_Brief_. Lines containing the word "Select" are the ones to copy from the records below.

Data items
*** Block opens ***
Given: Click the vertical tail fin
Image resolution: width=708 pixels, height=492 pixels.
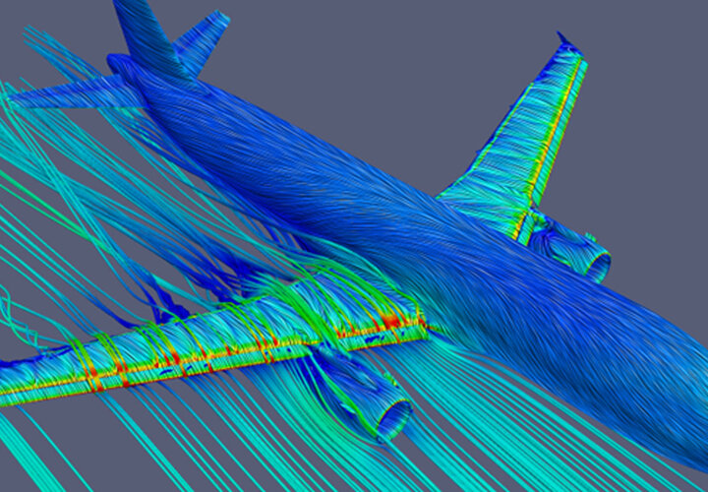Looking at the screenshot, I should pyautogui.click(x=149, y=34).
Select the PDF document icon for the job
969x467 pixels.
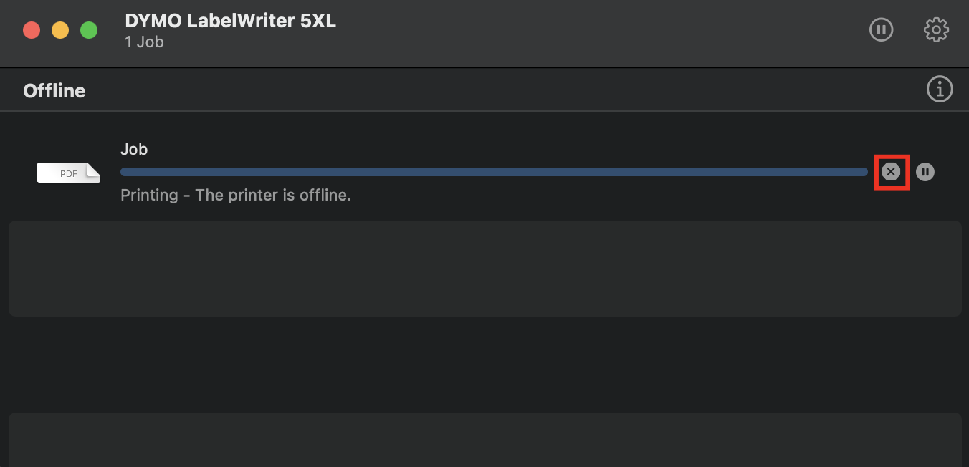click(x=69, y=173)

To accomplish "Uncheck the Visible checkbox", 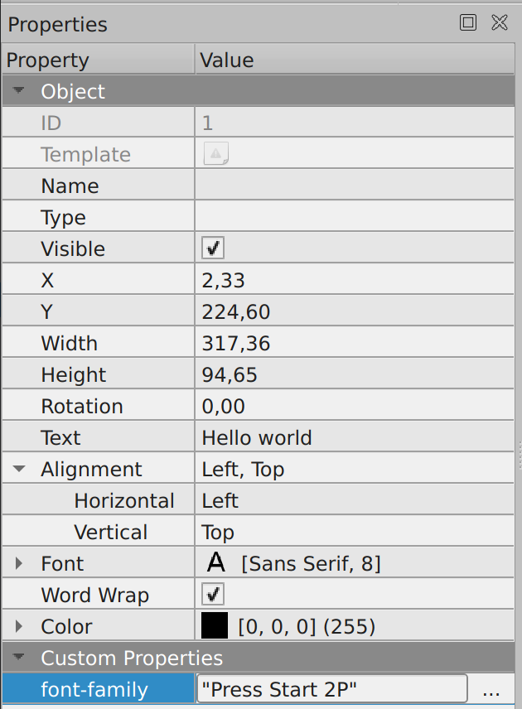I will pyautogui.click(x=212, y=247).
*** Block closes ***
*** Block opens ***
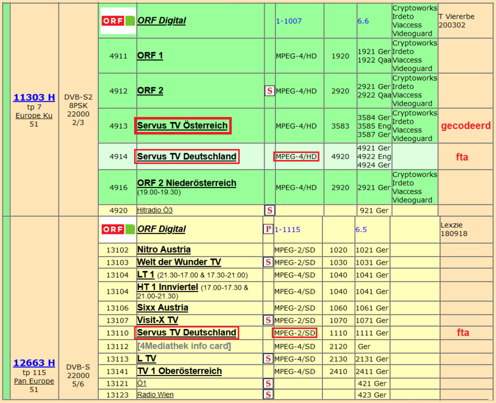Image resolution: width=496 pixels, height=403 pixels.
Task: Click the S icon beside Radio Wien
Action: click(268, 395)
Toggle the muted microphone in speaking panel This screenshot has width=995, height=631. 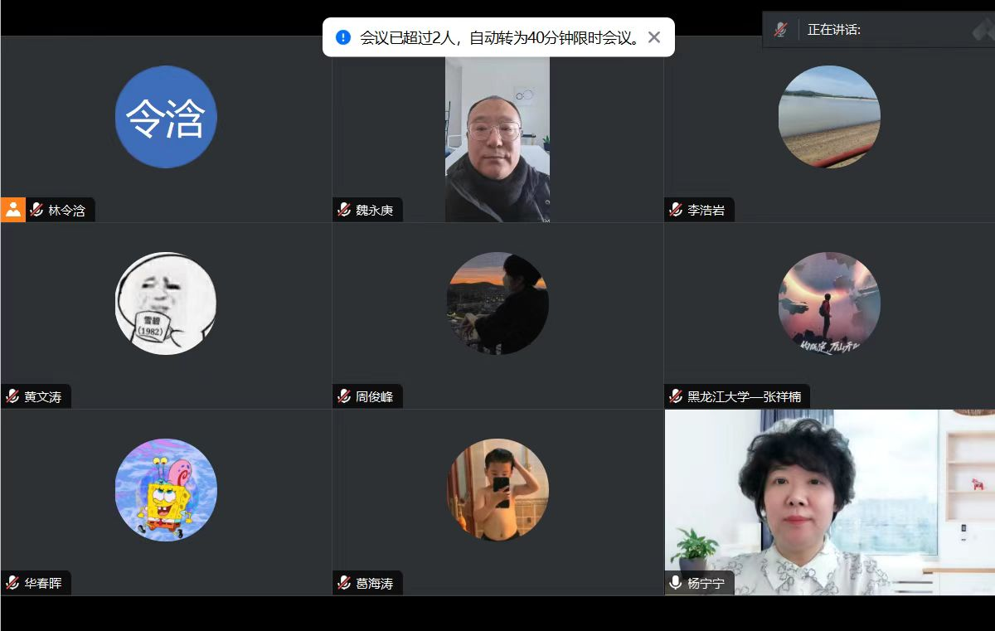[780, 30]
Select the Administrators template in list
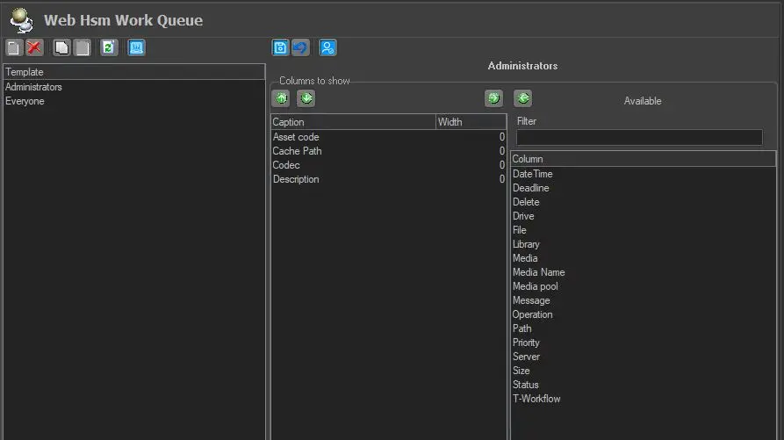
*** Block closes ***
*** Block opens ***
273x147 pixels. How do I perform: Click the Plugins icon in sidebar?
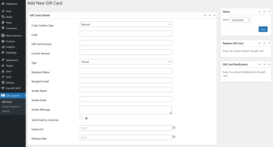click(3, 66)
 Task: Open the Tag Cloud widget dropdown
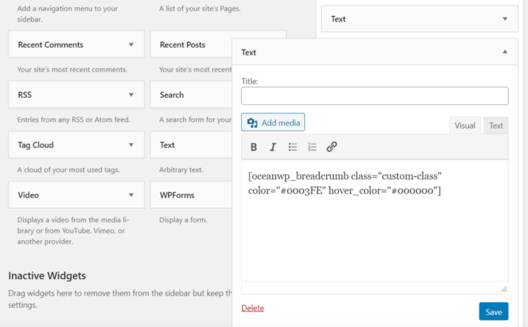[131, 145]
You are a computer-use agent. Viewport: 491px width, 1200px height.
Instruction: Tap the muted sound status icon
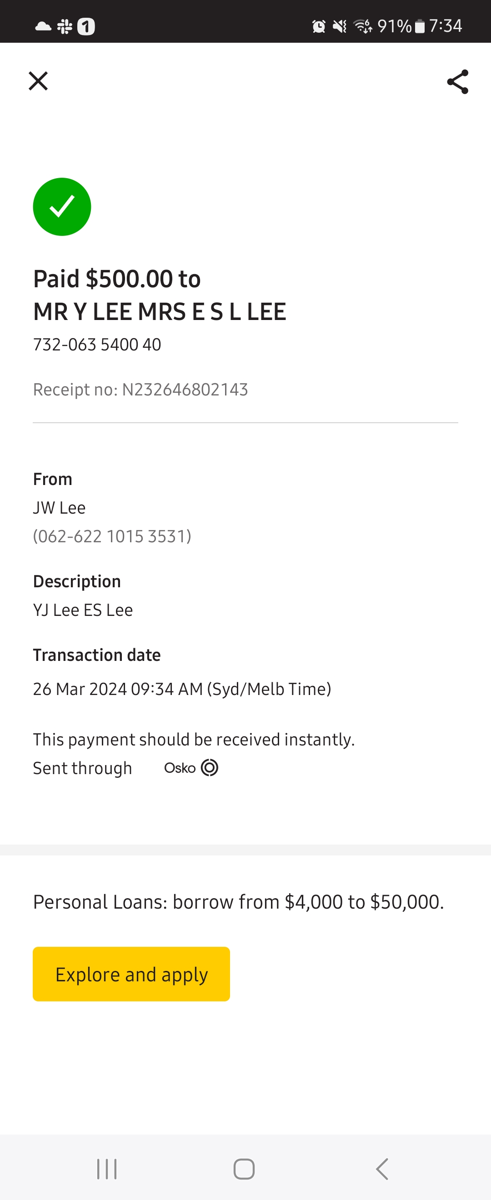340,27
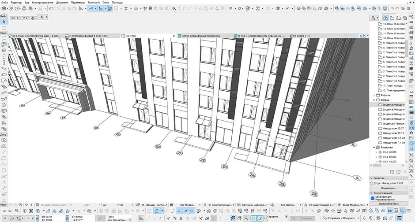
*** Block closes ***
_Result below_.
Select the PDF document icon for the job
Select the Administrators template in list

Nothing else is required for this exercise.